Anthony Rizzo’s first game in the leadoff spot was a smashing success. The first baseman — more accustomed to batting third or fourth throughout his career — crushed a leadoff home run, forced in a run with a bases-loaded walk in the second inning and doubled in a run in the third, right in the middle of the action in the Cubs’ 14-3 mauling of the New York Mets on Tuesday night.

Rizzo was the successful unconventional leadoff man Joe Maddon was hoping Kyle Schwarber would be when he put the young(er) slugger in the No. 1 spot coming out of spring training. It’s a mighty small sample size, of course, just one game, and Rizzo himself said as much after the Cubs’ bats looked far more like what they have been expected to look like all season.

There’s no reason to break up a good thing, and that’s why Rizzo will surely be batting leadoff again Wednesday night against Matt Harvey. It will probably continue as long as it works for a Cubs offense that has struggled to find consistency in the team’s quest to repeat as World Series champions.

# Data excerpts
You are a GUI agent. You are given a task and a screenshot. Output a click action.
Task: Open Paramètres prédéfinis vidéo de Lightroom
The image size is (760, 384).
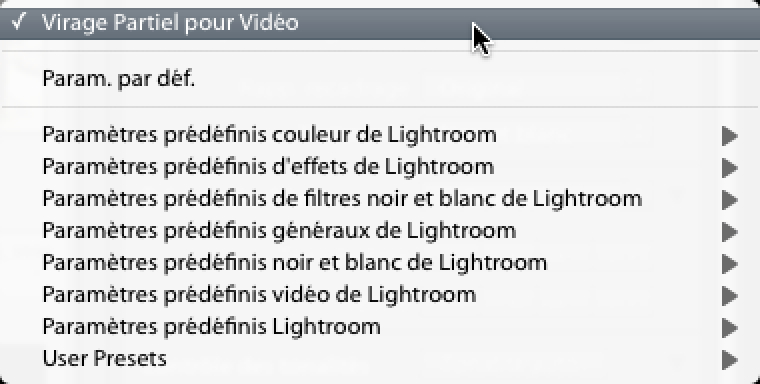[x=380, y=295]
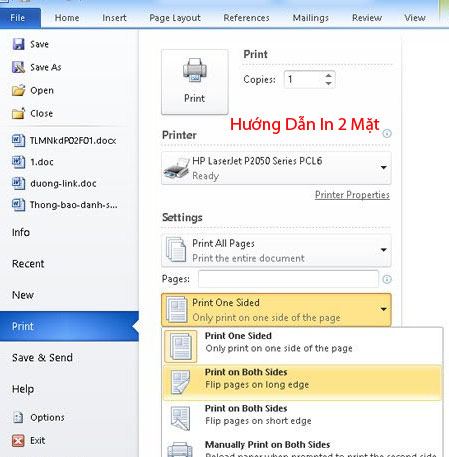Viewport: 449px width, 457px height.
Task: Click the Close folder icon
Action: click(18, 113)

* * *

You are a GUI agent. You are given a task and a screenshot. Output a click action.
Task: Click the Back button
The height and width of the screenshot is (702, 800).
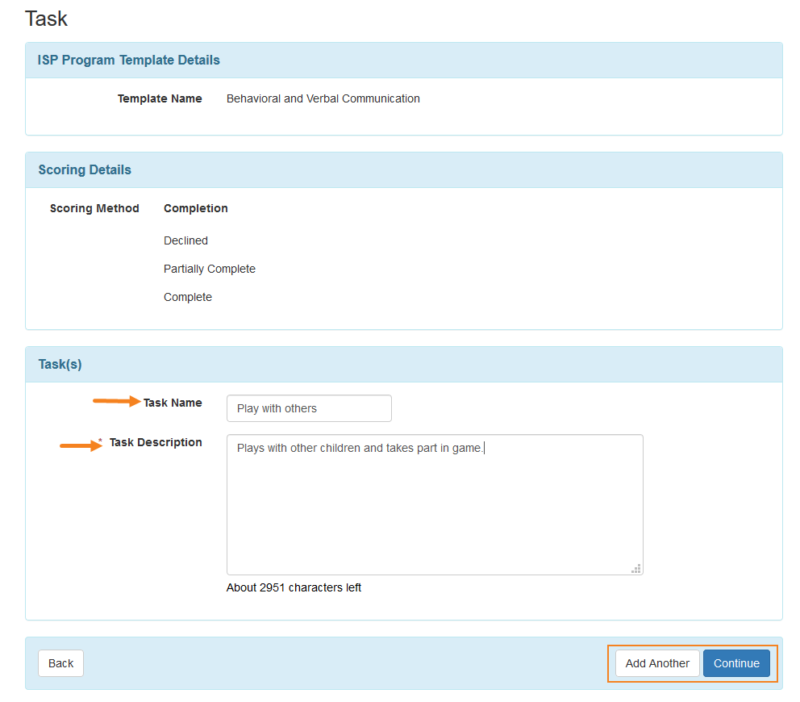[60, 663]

# Exercise requirements
1 > Say whether each statement agrees with the Rizzo text, answering yes or no and quoting the deciding words: (a) Rizzo hit a home run as the first batter of the game. (b) The Cubs lost to the New York Mets on Tuesday night. (c) Rizzo is expected to lead off again on Wednesday night against Matt Harvey.
2 > From the Rizzo text, extract the stretch from "Anthony Rizzo’s first" through "like all season.".
The entries above come from a different source than the Rizzo text.

# Responses to the exercise
1 >
(a) Yes: "crushed a leadoff home run"
(b) No: "the Cubs’ 14-3 mauling of the New York Mets on Tuesday night"
(c) Yes: "Rizzo will surely be batting leadoff again Wednesday night against Matt Harvey"

2 >
Anthony Rizzo’s first game in the leadoff spot was a smashing success. The first baseman — more accustomed to batting third or fourth throughout his career — crushed a leadoff home run, forced in a run with a bases-loaded walk in the second inning and doubled in a run in the third, right in the middle of the action in the Cubs’ 14-3 mauling of the New York Mets on Tuesday night.

Rizzo was the successful unconventional leadoff man Joe Maddon was hoping Kyle Schwarber would be when he put the young(er) slugger in the No. 1 spot coming out of spring training. It’s a mighty small sample size, of course, just one game, and Rizzo himself said as much after the Cubs’ bats looked far more like what they have been expected to look like all season.